Building a Home with Time

28.1.-27.3.2022

Stéphanie Saadé (*1983, Liban) aborde dans son travail des thèmes tels que la mémoire et l’expérience individuelle du temps, la notion d’échelle et les liens aux lieux. Elle influence subtilement des objets existants par des interventions artistiques silencieuses et les place ainsi dans un vaste réseau de références. Ils fonctionnent comme des objets trouvés personnels, qui n’expriment pas un langage, mais le pensent. L’artiste explore la nature de la mémoire, de l’historicité ou la condition humaine, en utilisant la transposition, le déplacement et la métaphore pour explorer la relation entre l’intime et l’universel.

L’exposition réunit de nouvelles créations et des travaux existants, notamment des sculptures, des vidéos, des œuvres en tissu ou en verre et un jeu vidéo, à travers lesquels l’artiste développe différents récits autour du thème du chez-soi. Building a Home with Time évoque le lent processus de formation d’un lieu, et en même temps l’évolution et la constitution de l’être, tous deux liés l’un à l’autre et indissociables du passage du temps. Souvent, ses œuvres mettent en parallèle sa vie personnelle avec une partie de l’Histoire passée, mais elles sont aussi placées dans le contexte plus large des événements actuels – comme un récent soulèvement populaire, la dévaluation de la livre libanaise, l’hyperinflation, une pandémie mondiale et une explosion mortelle – qui relient le passé et le présent.

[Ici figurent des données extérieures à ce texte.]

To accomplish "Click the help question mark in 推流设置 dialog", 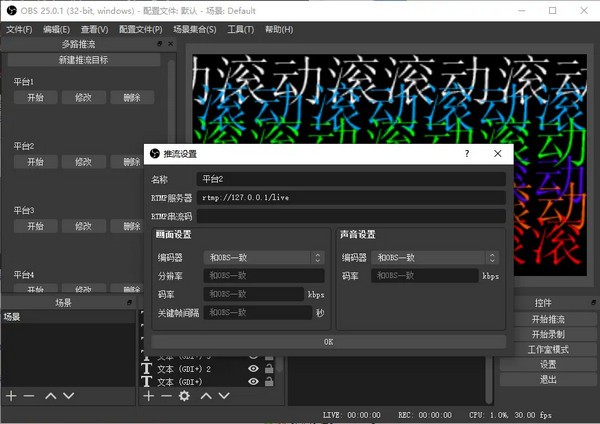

Les rideaux brodés de The Encounter of the First and Last Particles of Dust (2019/2020) se déploient dans trois salles du nouveau bâtiment et rythment l’architecture et le mouvement à travers l’espace. Il s’agit de l’une des installations centrales de l’exposition; à travers celle-ci l’artiste retrace, à la manière d’une cartographe, des chemins qu’elle a parcourus, quotidiennement ou ponctuellement, lorsqu’elle était enfant puis adolescente. Ces trajets brodés forment de fines lignes sur les rideaux jaunis, qui proviennent de sa maison d’enfance, et viennent se superposer à leurs motifs délavés. Ils sont reconstitués selon les routes de l’époque, que les événements politiques au Liban conditionnaient, les rendant tour à tour dangereuses ou sûres, inaccessibles ou praticables. Les trajets correspondent à des épisodes autobiographiques de la vie de l’artiste qui évoquent indirectement l’histoire du Liban: l’artiste reconstruit sa propre histoire et celle de son pays; s’en dégage une poésie de l’intime. Parmi les rideaux sont disséminées des œuvres de plus petite taille, à la présence souvent éphémère: la clé de la maison familiale au Liban, plantée fermement dans une poignée de terre de Paris, où l’artiste résidait au moment de la création de l’œuvre, comme pour rendre cet infime morceau de territoire plus «natal». L’œuvre permet l’impossible rencontre du passé et du présent. Ailleurs, quelque part, une minuscule sculpture d’or pur et de diamant est encastrée dans le sol du musée. Tant précieuse qu’invisible, elle est potentiellement piétinée par les visiteurs; un lustre en cristal brisé ne sert plus que de support à une ampoule économique en néon. Les deux objets forment une improbable équation, rencontrée par l’artiste dans une maison beyrouthine, et reproduite. Les œuvres de Stéphanie Saadé opèrent comme des indices et des traces laissés par l’artiste, et dans lesquels l’effet heuristique de la distance se devine.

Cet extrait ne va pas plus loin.